As he has all season, Pennington was near-flawless at the controls. Completing 23-of-29 passes for 181 yards and a touchdown to tight end Anthony Fasano, Miami's quarterback calmly picked Buffalo's embattled defense apart. Pennington is now only the third Dolphins player ever to eclipse 3,000 yards passing (the other two were Dan Marino and Jay Fiedler).

Consistency on one side. Dysfunction on the other.

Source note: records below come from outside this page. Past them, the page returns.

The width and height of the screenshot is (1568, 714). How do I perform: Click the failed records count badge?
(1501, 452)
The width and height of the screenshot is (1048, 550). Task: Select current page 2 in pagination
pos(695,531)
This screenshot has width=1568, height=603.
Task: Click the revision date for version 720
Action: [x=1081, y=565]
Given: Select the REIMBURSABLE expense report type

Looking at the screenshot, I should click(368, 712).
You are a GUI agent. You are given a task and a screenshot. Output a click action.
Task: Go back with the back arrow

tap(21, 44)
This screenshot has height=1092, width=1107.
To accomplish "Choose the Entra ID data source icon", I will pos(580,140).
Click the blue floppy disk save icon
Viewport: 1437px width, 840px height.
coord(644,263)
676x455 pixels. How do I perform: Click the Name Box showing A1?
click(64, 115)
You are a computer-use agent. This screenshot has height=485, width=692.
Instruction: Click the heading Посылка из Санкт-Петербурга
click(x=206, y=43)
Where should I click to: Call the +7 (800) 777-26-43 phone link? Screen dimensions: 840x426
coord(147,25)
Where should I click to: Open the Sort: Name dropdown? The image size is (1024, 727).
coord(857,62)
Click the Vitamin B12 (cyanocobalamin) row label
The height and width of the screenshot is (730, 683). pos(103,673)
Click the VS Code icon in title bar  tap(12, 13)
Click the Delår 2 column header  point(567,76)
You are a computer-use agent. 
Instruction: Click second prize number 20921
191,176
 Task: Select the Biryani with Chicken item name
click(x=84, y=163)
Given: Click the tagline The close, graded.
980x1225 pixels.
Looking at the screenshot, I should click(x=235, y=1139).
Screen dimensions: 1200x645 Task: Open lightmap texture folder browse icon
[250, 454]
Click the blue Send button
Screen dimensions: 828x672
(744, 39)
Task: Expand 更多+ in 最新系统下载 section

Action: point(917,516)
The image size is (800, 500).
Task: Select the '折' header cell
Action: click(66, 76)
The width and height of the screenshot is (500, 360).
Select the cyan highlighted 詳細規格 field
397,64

The J.P. Losman-led Bills offense only mustered three points – a 40-yard boot from Rian Lindell in the first quarter. Buffalo has gone nearly nine quarters without an offensive touchdown. Trent Edwards missed Sunday's game with a groin injury suffered last week against San Francisco. In his place, Losman was Losman: wildly erratic. The contrast between the two quarterbacks decided the game.

Whereas Pennington's steady hand guided Miami to four scoring drives that helped eat up more than 37 minutes on the clock, Losman never found a rhythm. The Bills converted a measly 1-of-10 third downs, thus only controlling the ball for 22 minutes. Losman fumbled three times (losing one) and threw an interception, as the Pennington-led Fins committed zero turnovers.

Those same old Losman tendencies sprouted yet again. The happy feet. The heap-and-hopes. The carelessness. The overall state of constant panic. It was his career and this team in a nutshell.

If the Bills' performance was meek. Fan support was meeker. A game designed to majestically tap into a colossal Toronto market, looked more like reaching for straws. Dolphins jerseys dotted the stadium everywhere, Argonaut and Blue Jay banners hung from the rafters and that negative-wind chill that has given Miami fits for so many years was replaced by a closed roof and 68-degree climate-controlled conditions. Eww.

Also pacing Miami's offense was the rushing tandem of Ronnie Brown and Ricky Williams. The ‘Wildcat' duo combined for 110 yards. Marshawn Lynch, fresh off 332 yards in his last three games, was stuffed all day. Lynch only garnered 31 yards on 13 carries.

But the story was a pathetic atmosphere. Sunday was the regular-season kickoff of the Bills' eight-game Toronto Series. Outside the wind gusted off Lake Ontario to create a zero-degree wind chill --- the type of weather the Bills' home fan base dreams of. The type of weather fans have consistently trucked through to Ralph Wilson Stadium to wildly support their team despite eight straight non-playoff season.

But on Sunday that didn't matter. Inside the up-scale Rogers Centre --- despite the gross ineptitude of a floundering team --- the Bills made nearly $10 million. Fans back home were slighted. Fans in Toronto were delighted to a boring, touchdown-less effort from the Bills.

But money was made. In the end that's all the Bills have to clutch to after another dismal performance.